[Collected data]
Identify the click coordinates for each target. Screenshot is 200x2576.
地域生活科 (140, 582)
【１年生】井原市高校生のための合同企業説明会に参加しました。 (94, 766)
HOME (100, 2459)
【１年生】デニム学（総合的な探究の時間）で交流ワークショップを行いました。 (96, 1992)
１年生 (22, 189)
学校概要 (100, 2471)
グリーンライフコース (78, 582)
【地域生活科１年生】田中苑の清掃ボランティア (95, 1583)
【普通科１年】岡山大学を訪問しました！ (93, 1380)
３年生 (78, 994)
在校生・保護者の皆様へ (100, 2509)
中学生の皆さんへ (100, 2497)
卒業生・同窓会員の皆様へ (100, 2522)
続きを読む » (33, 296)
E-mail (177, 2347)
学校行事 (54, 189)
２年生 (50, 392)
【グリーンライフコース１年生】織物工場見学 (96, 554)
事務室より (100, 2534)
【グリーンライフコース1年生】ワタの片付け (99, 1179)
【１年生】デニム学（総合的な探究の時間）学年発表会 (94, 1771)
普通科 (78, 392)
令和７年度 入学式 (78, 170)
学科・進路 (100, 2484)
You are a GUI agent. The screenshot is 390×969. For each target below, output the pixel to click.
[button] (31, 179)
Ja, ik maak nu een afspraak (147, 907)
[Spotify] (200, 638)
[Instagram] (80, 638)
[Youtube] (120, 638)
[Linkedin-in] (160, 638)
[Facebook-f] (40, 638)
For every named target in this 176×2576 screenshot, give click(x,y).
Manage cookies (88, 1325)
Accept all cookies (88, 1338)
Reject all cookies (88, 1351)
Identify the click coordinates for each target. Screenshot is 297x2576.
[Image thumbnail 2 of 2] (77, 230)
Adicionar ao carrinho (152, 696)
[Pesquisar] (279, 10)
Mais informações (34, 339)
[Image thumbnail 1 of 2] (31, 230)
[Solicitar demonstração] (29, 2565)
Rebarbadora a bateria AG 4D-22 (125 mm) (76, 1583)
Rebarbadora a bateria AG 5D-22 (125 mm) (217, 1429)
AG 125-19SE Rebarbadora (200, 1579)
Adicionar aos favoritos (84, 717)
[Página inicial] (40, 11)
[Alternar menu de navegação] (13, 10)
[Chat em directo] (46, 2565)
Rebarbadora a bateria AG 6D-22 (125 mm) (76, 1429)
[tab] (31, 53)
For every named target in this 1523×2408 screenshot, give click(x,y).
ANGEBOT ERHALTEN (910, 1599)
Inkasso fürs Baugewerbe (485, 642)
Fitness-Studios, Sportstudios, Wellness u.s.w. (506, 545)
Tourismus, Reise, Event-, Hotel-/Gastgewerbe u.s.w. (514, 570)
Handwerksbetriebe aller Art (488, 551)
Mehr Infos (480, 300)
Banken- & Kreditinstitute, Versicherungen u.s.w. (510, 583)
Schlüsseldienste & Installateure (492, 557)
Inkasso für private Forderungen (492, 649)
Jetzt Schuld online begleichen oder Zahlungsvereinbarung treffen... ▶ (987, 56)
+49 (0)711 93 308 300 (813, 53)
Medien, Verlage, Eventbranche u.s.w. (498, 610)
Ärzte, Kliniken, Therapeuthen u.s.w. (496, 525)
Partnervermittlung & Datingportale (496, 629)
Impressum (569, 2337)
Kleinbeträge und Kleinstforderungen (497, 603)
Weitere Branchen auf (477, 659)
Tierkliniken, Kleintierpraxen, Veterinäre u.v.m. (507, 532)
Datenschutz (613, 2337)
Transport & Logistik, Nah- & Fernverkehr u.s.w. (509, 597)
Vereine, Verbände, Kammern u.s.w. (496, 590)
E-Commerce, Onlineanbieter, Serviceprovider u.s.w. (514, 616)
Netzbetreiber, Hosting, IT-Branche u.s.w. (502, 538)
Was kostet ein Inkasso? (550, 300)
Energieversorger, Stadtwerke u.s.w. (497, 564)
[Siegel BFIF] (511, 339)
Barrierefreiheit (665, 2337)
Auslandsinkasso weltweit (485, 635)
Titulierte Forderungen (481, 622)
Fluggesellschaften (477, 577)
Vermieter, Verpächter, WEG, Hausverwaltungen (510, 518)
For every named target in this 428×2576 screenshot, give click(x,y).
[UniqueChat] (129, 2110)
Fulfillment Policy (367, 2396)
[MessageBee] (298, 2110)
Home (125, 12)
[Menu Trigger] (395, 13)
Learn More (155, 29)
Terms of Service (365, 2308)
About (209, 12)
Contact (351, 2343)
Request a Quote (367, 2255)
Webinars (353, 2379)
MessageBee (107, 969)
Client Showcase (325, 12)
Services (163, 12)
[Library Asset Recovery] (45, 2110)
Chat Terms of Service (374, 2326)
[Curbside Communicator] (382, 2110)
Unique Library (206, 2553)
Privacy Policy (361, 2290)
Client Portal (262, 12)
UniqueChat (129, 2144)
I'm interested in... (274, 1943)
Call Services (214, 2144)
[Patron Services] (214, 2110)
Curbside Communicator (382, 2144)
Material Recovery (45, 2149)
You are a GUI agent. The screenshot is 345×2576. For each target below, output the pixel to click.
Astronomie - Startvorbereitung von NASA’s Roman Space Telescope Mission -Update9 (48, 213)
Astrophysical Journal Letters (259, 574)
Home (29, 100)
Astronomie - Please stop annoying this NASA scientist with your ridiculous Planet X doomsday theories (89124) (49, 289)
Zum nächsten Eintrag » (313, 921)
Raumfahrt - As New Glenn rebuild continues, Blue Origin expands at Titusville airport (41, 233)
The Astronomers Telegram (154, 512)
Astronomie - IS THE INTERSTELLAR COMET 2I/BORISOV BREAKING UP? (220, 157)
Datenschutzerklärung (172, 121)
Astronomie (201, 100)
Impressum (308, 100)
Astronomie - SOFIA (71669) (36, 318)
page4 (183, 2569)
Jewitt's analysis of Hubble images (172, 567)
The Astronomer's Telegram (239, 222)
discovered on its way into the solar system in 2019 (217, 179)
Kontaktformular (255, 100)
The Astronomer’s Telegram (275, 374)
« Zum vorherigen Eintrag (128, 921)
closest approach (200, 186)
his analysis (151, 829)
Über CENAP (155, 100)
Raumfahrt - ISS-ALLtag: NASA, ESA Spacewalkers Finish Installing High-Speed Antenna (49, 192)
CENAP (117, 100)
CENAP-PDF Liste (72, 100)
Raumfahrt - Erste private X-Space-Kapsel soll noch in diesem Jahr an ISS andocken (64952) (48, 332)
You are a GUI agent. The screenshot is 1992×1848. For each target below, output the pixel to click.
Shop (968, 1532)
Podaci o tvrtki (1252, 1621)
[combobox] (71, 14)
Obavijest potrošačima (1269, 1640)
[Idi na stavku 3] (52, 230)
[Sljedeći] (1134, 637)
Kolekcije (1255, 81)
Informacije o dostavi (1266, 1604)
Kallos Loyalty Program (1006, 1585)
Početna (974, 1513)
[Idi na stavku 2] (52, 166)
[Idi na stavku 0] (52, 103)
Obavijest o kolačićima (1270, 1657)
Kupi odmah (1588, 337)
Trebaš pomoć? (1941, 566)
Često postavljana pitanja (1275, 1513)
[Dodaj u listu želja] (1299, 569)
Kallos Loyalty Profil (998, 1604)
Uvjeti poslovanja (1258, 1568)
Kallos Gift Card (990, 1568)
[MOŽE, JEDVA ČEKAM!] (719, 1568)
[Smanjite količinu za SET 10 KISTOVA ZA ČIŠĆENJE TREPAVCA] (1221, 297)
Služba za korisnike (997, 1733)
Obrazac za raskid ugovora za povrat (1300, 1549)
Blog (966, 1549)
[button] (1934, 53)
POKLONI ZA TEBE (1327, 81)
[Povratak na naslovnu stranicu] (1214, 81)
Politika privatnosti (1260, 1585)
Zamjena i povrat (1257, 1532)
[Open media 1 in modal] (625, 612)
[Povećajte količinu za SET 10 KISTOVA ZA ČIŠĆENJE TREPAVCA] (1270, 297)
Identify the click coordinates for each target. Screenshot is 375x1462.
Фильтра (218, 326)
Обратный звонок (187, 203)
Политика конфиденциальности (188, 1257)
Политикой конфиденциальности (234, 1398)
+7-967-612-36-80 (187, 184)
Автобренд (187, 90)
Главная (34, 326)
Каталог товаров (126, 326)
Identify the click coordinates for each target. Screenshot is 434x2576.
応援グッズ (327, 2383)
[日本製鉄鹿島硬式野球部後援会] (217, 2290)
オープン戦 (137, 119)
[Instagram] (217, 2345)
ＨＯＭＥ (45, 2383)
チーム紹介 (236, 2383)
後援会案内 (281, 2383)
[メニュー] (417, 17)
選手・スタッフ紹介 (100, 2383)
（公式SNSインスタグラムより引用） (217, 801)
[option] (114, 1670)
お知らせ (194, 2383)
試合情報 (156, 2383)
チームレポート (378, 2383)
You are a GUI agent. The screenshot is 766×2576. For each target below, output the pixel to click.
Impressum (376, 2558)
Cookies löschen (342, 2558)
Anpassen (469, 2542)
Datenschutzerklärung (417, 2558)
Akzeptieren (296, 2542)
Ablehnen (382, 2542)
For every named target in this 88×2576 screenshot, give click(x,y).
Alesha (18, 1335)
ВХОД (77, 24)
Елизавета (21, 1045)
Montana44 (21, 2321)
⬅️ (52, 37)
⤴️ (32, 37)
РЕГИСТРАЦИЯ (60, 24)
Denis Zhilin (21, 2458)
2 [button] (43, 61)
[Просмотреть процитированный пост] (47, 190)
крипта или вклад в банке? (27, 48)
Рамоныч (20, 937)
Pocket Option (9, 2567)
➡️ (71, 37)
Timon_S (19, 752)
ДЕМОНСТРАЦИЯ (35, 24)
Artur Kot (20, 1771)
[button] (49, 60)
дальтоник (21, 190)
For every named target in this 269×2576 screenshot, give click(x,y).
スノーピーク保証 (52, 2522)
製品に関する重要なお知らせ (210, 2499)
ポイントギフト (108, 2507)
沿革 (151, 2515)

Your assignment: Quote exactly the first line of the data and every line after it through the one holding "卒業生・同窓会員の皆様へ (100, 2522)".

Answer space:
Identify the click coordinates for each target. Screenshot is 200x2576.
地域生活科 (140, 582)
【１年生】井原市高校生のための合同企業説明会に参加しました。 (94, 766)
HOME (100, 2459)
【１年生】デニム学（総合的な探究の時間）で交流ワークショップを行いました。 (96, 1992)
１年生 (22, 189)
学校概要 (100, 2471)
グリーンライフコース (78, 582)
【地域生活科１年生】田中苑の清掃ボランティア (95, 1583)
【普通科１年】岡山大学を訪問しました！ (93, 1380)
３年生 (78, 994)
在校生・保護者の皆様へ (100, 2509)
中学生の皆さんへ (100, 2497)
卒業生・同窓会員の皆様へ (100, 2522)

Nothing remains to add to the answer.